OBJECTIVE » Which three dissolution scenarios does the abstract on porous media gravity currents examine?

## Start PROVIDED PASSAGE

The effect of buoyant convection on the buoyancy-driven spreading and draining of porous media gravity currents along a permeability jump

  • Author / Creator
    Khan, Md Imran
  • We investigate theoretically the impact of introducing convective dissolution along the interface of a (dense) miscible gravity current propagating up- and downdip along a permeability jump in a saturated, layered porous medium.
    Emphasis is placed on three different dissolution scenarios, namely constant dissolution, dissolution with simultaneous shutdown and dissolution with sequential shutdown. The last two modes are book-end opposite cases that make different assumptions concerning the mixing that arises along the gravity current-ambient interface. In the case of simultaneous shutdown, all portions of the interface experience the same rate of convective dissolution. Thus the point of shutdown, the instant at which the rate of dissolution begins to decrease,
    is everywhere the same. Simultaneous shutdown is associated with a rapid mixing of ambient fluid contaminated through dissolution in both the horizontal and vertical directions. By contrast, and in sequential shutdown, we neglect horizontal mixing in the ambient such that, in general, the rate of
    dissolution depends on position. In all three dissolution scenarios, we apply a sharp interface model and consider that the permeability jump separating the upper and lower layer of the porous medium makes an angle to the
    horizontal. To gauge the effectiveness of dissolution as a long-term trapping mechanism, e.g. for supercritical CO2 or acid-gas, we consider the temporal evolution of the storage efficiency and examine the impact of changing the dissolution strength, the (possibly infinite) time, t1, for the onset of shutdown and, for t1 < ∞, the e-folding decay time, t2, which prescribes the rate at which dissolution terminates. The along-jump distances traveled by the up- and downdip gravity currents fall as the dissolution strength increases. This observation has special importance when characterizing gravity current intermediate run-out lengths, defined (for not small t1) as the along-jump propagation distances where there exists a balance between the fluid supplied to the gravity current vs. that lost by a combination of dissolution and basal draining. The run-out lengths so defined are classified as intermediate because, for t > t1, shutdown decreases the rate of dissolution. The associated readjustment leads to a remobilization of previously-arrested gravity current fronts and the subsequent
    (though not indefinite) elongation of these along-jump flows. In turn, the distances traveled between intermediate and terminal run-out are shown to depend on the dissolution strength and t1. Contrasting sequential vs. simultaneous
    dissolution models, the former is associated with a high degree of injectate retention in the upper layer and is therefore associated with comparatively
    large storage efficiencies, E∗h. A more general comparison between dissolution models reveals regions of the parameter space where horizontal mixing in the ambient fluid plays a dynamically significant vs. minor role.

## End PROVIDED PASSAGE
## Start PROVIDED INFORMATION

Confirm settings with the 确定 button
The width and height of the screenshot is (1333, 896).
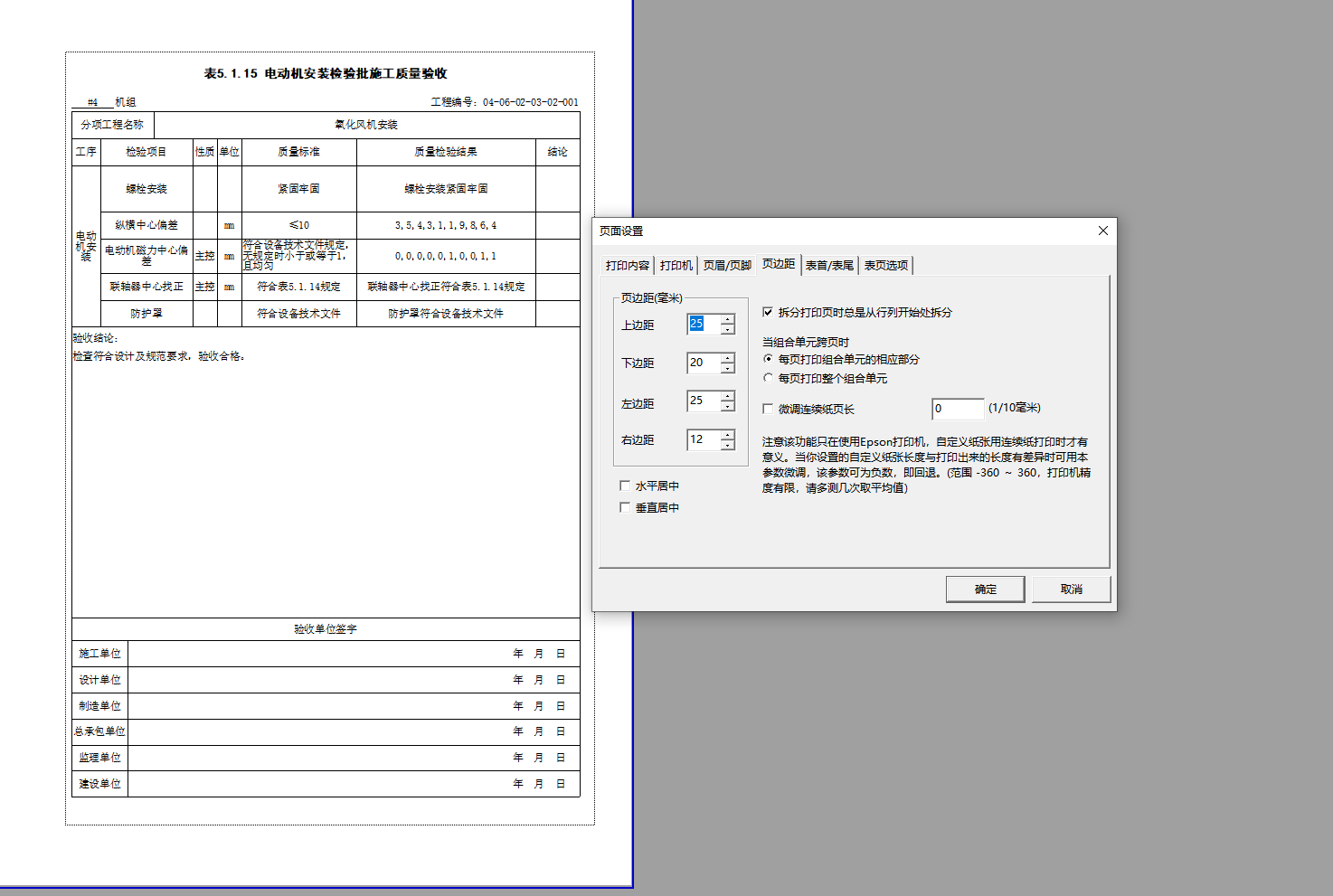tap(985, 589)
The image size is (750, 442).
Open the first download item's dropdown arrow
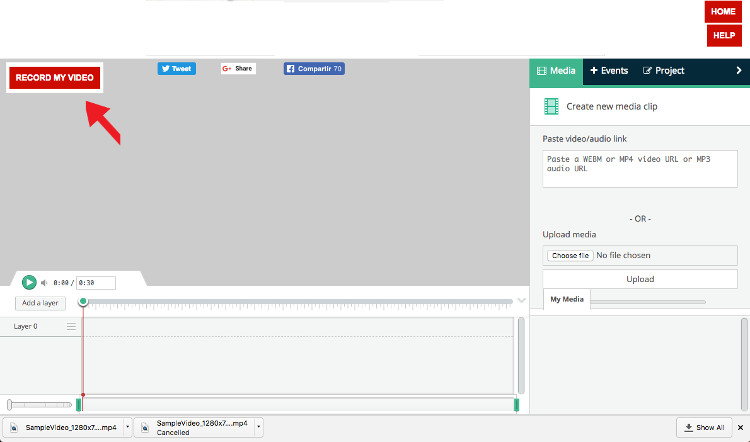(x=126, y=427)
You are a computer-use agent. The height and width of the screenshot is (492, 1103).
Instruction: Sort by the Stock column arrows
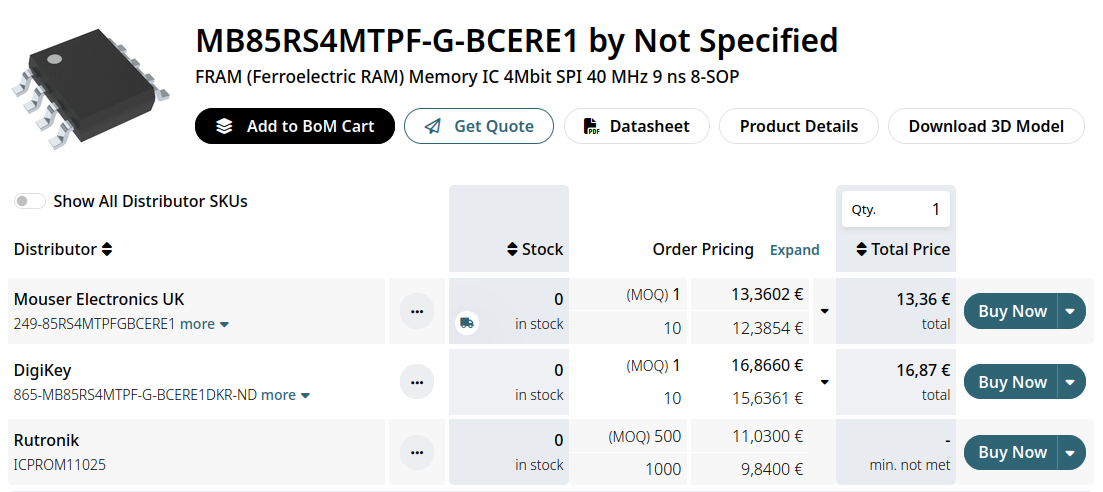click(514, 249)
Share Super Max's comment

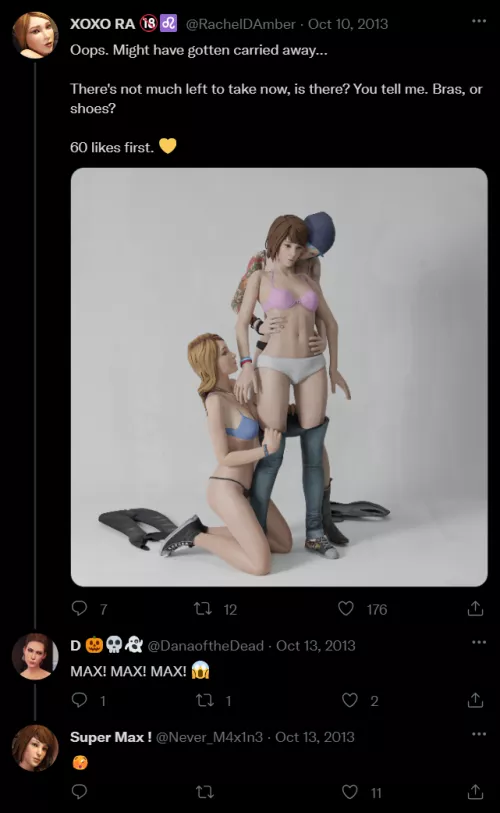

## End PROVIDED INFORMATION

EXPECTED ANSWER » Constant dissolution, dissolution with simultaneous shutdown, and dissolution with sequential shutdown.